● **The records**:

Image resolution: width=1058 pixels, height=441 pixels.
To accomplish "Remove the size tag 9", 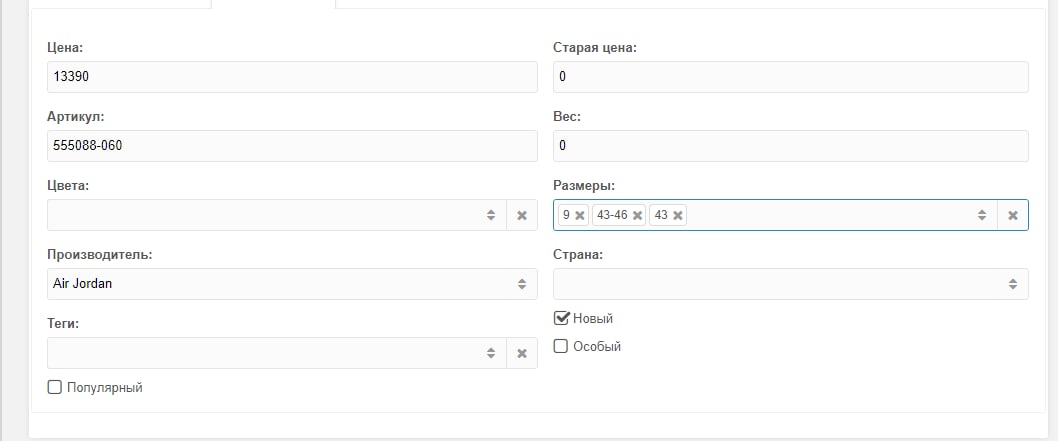I will (580, 215).
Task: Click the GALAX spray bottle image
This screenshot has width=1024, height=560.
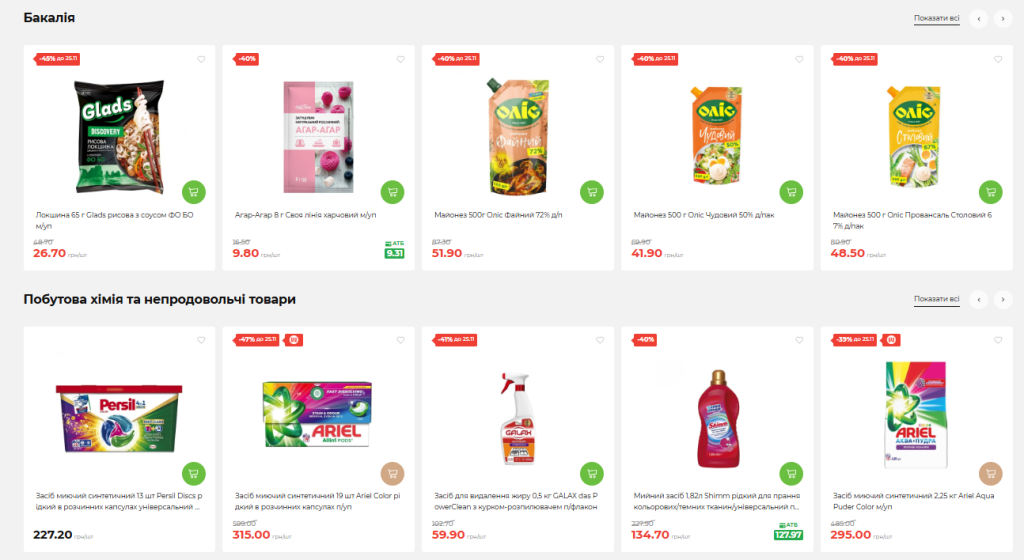Action: [x=517, y=418]
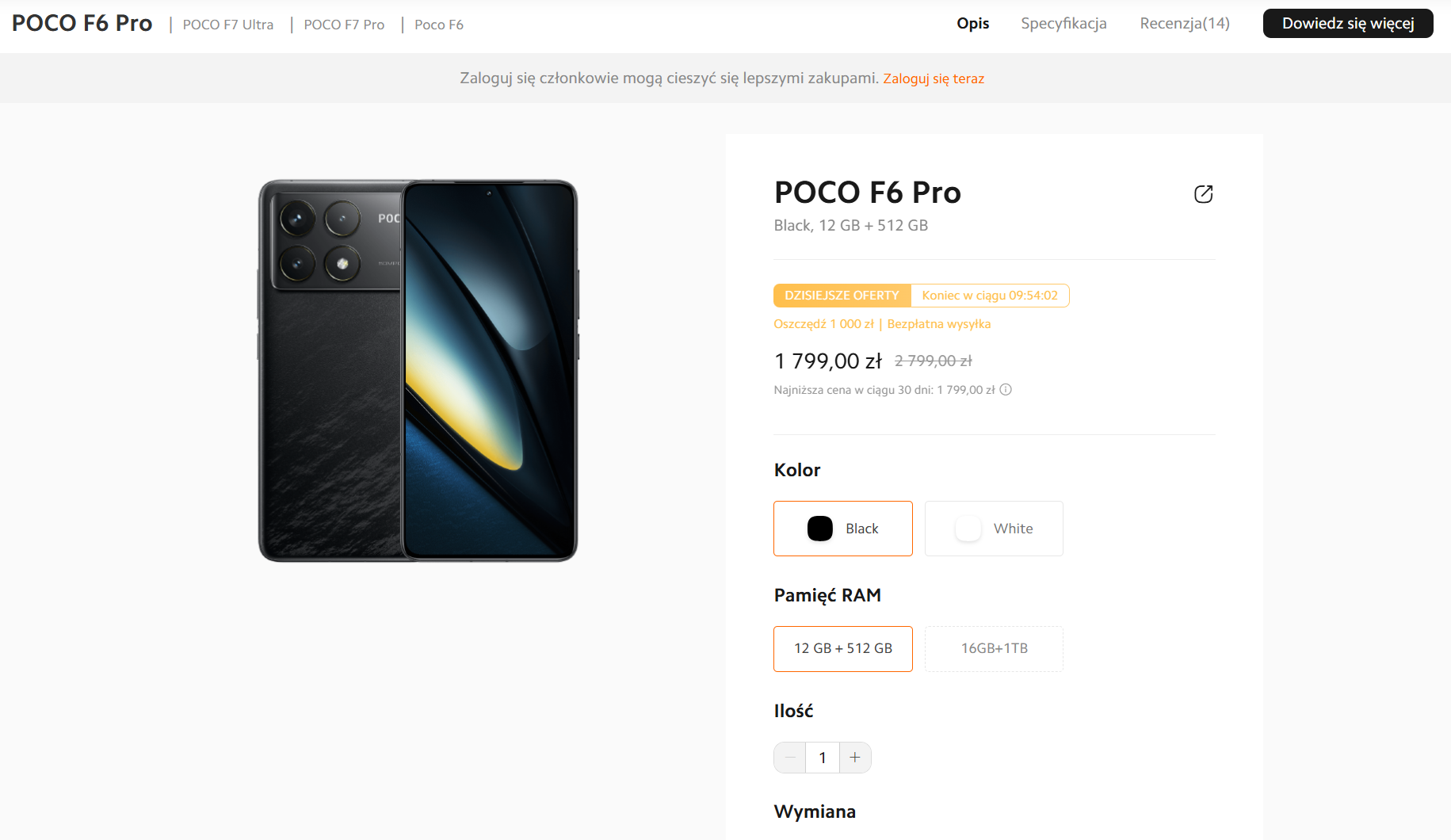The height and width of the screenshot is (840, 1451).
Task: Go to the POCO F7 Pro page
Action: pos(344,25)
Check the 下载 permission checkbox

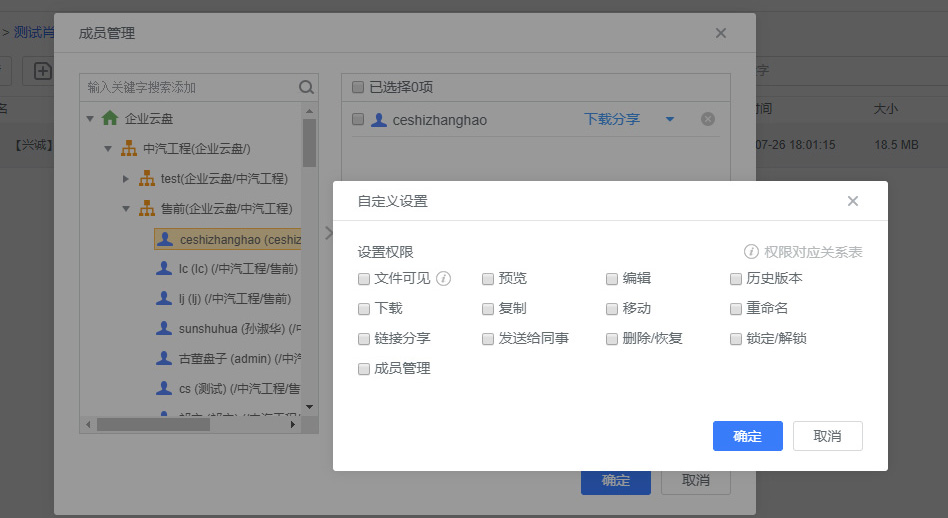(x=364, y=309)
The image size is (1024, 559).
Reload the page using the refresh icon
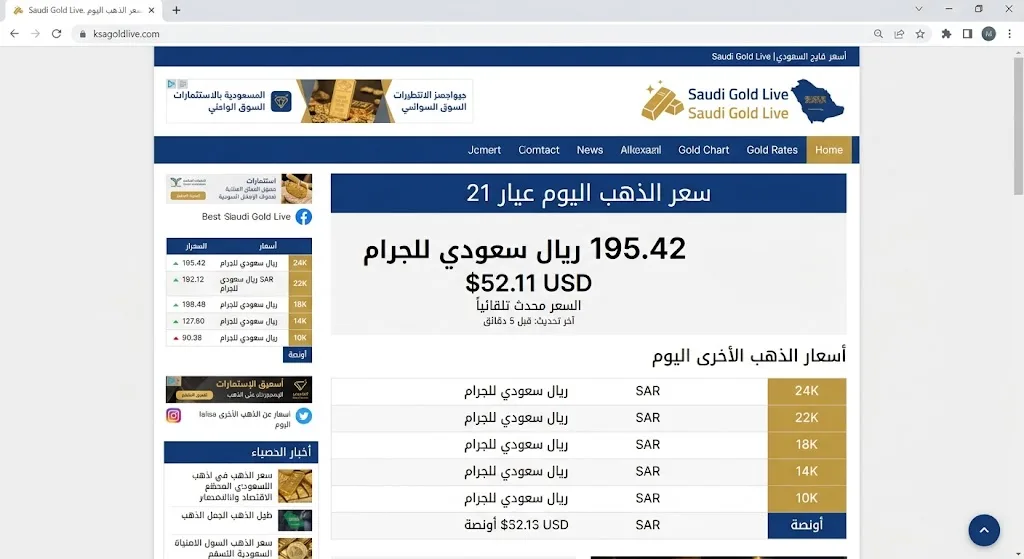coord(56,34)
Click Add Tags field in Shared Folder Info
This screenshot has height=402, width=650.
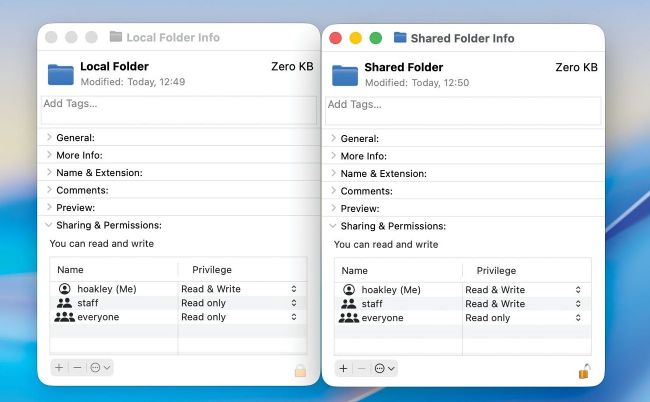click(462, 110)
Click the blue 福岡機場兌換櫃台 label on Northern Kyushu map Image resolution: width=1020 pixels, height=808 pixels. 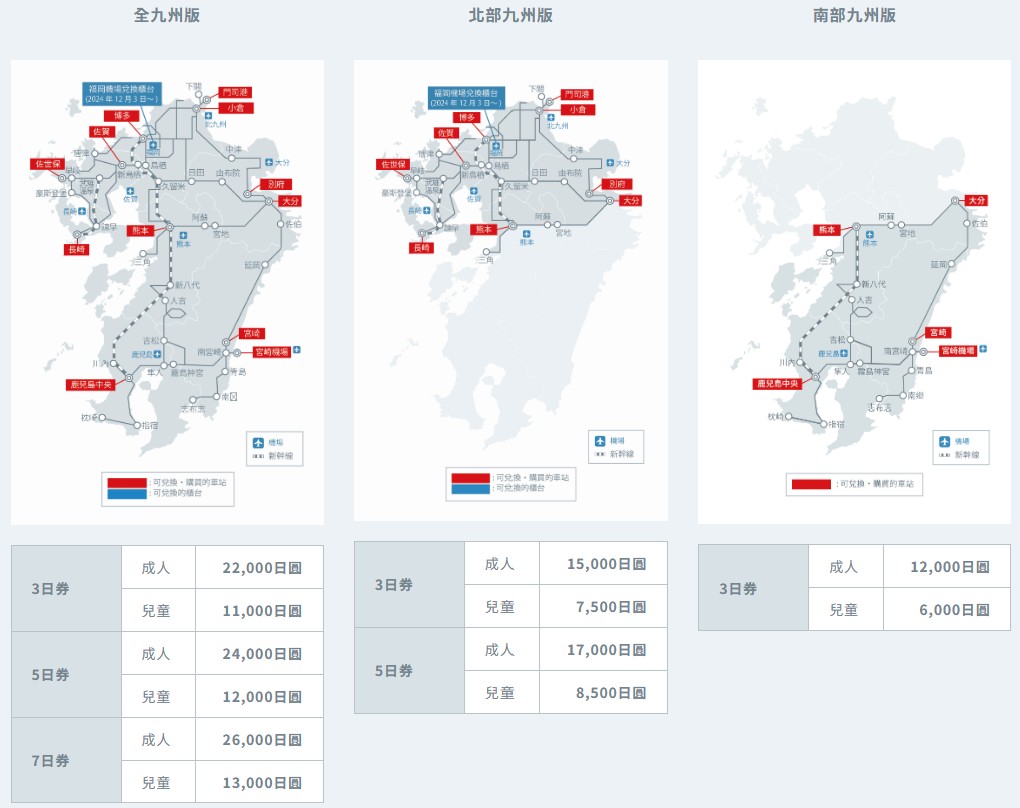[466, 98]

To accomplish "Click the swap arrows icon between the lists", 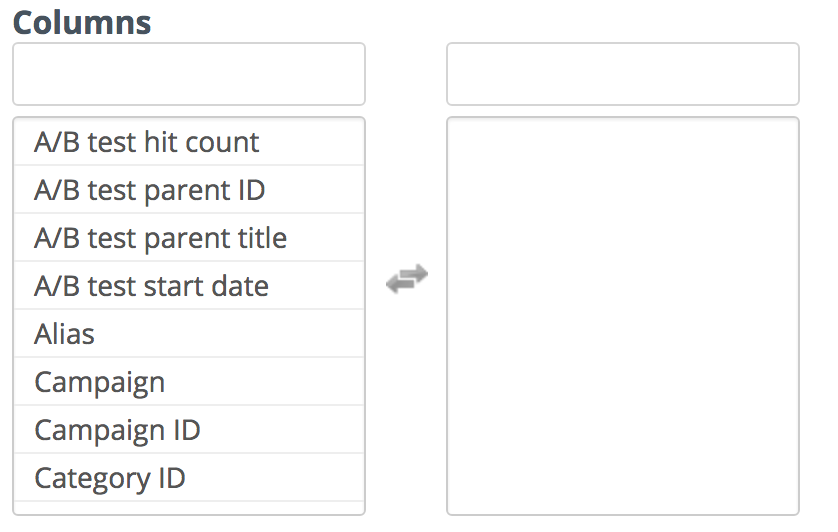I will pyautogui.click(x=407, y=279).
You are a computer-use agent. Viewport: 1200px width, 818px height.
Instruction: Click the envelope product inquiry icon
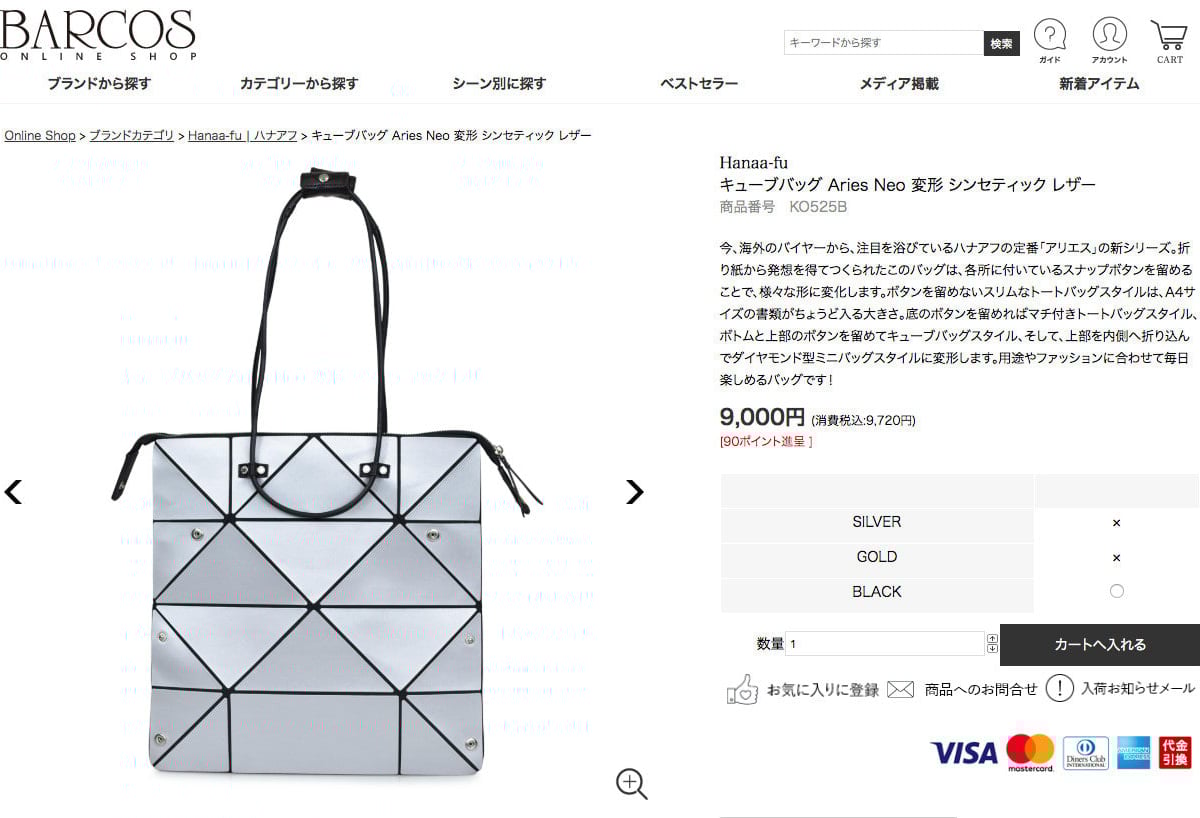click(x=901, y=689)
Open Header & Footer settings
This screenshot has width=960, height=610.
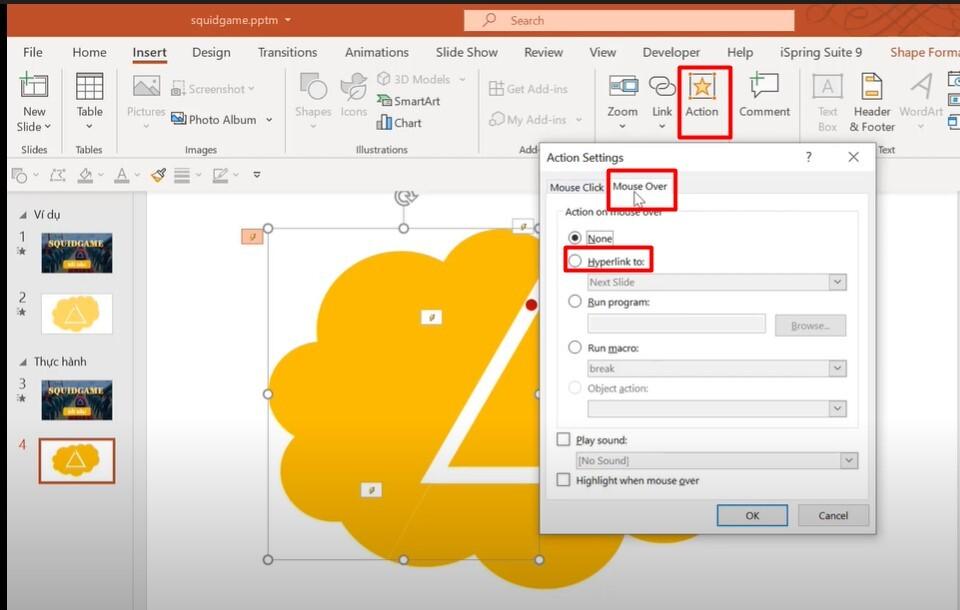click(871, 98)
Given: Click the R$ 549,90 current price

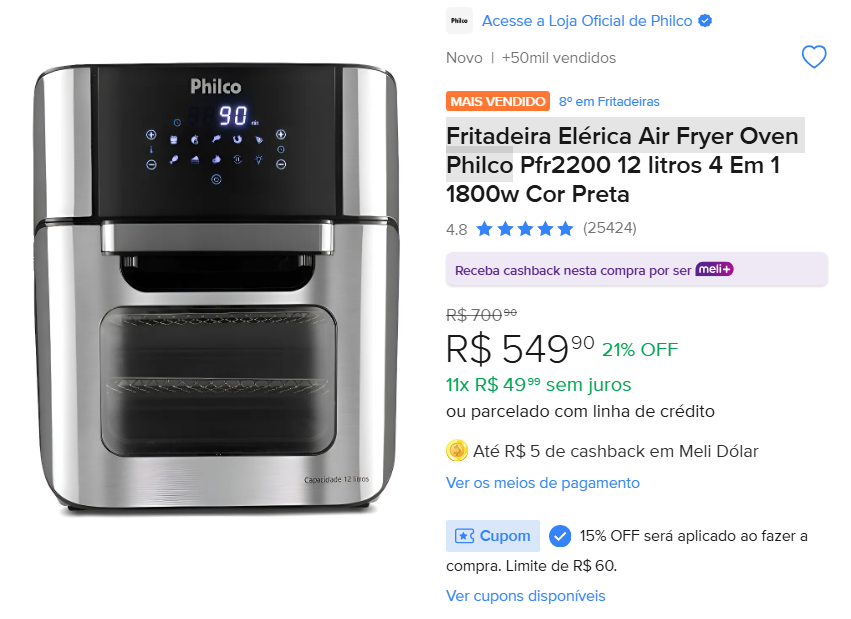Looking at the screenshot, I should pyautogui.click(x=520, y=349).
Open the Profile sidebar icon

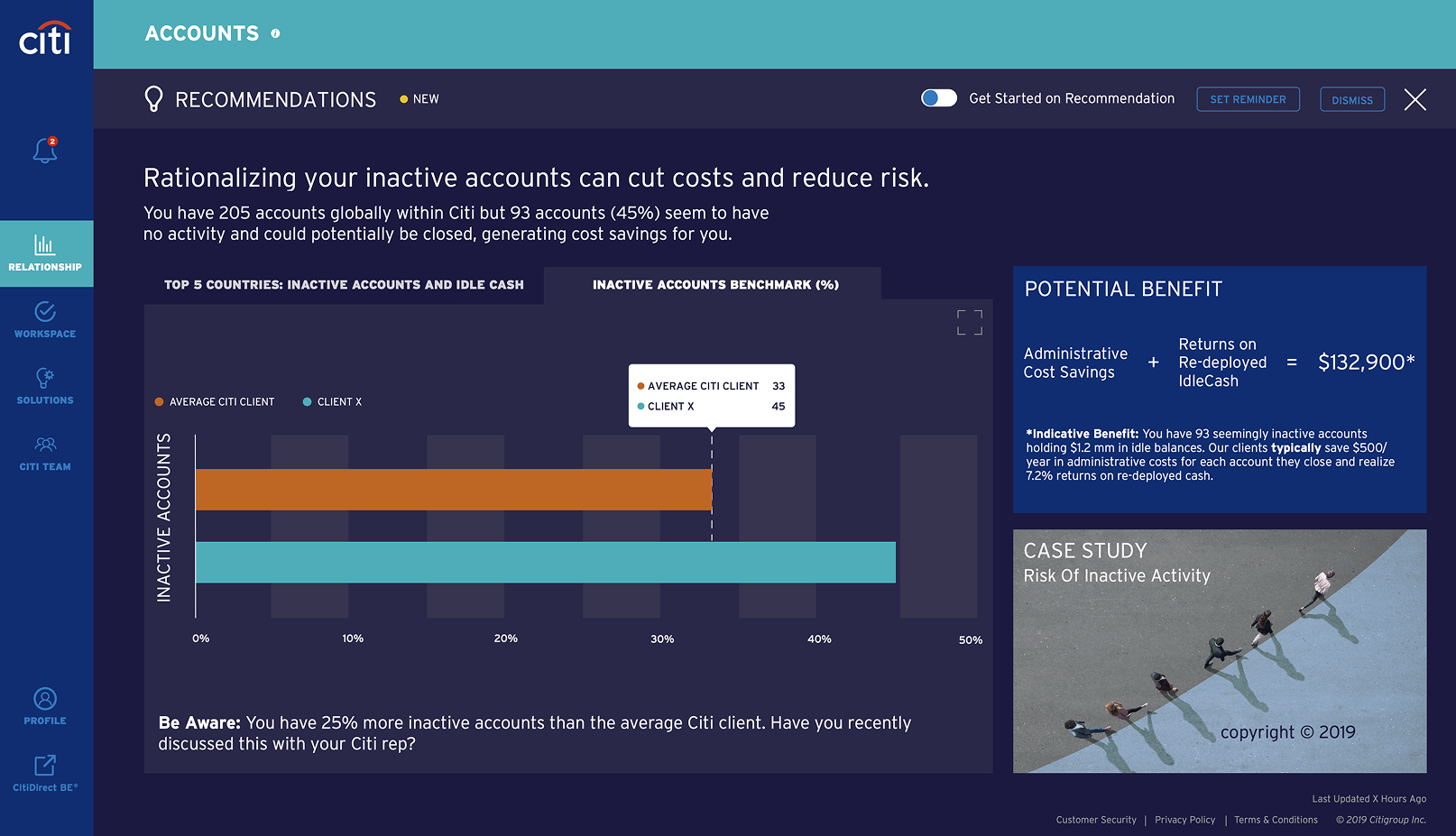(45, 706)
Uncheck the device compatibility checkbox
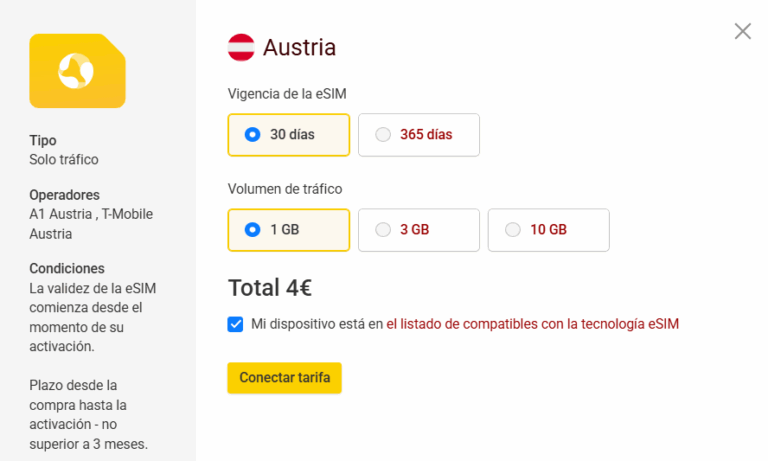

● **Your instructions**:
Copy exactly the lines from the one containing "Instruction: Click the" through the last line of the records above, including both, and omit every picture.

● **Exercise response**:
Instruction: Click the envelope product inquiry icon
click(x=901, y=689)
Open Header & Footer settings
This screenshot has width=960, height=610.
click(871, 98)
Given: Click the R$ 549,90 current price

Looking at the screenshot, I should pyautogui.click(x=520, y=349).
Open the Profile sidebar icon

(45, 706)
Uncheck the device compatibility checkbox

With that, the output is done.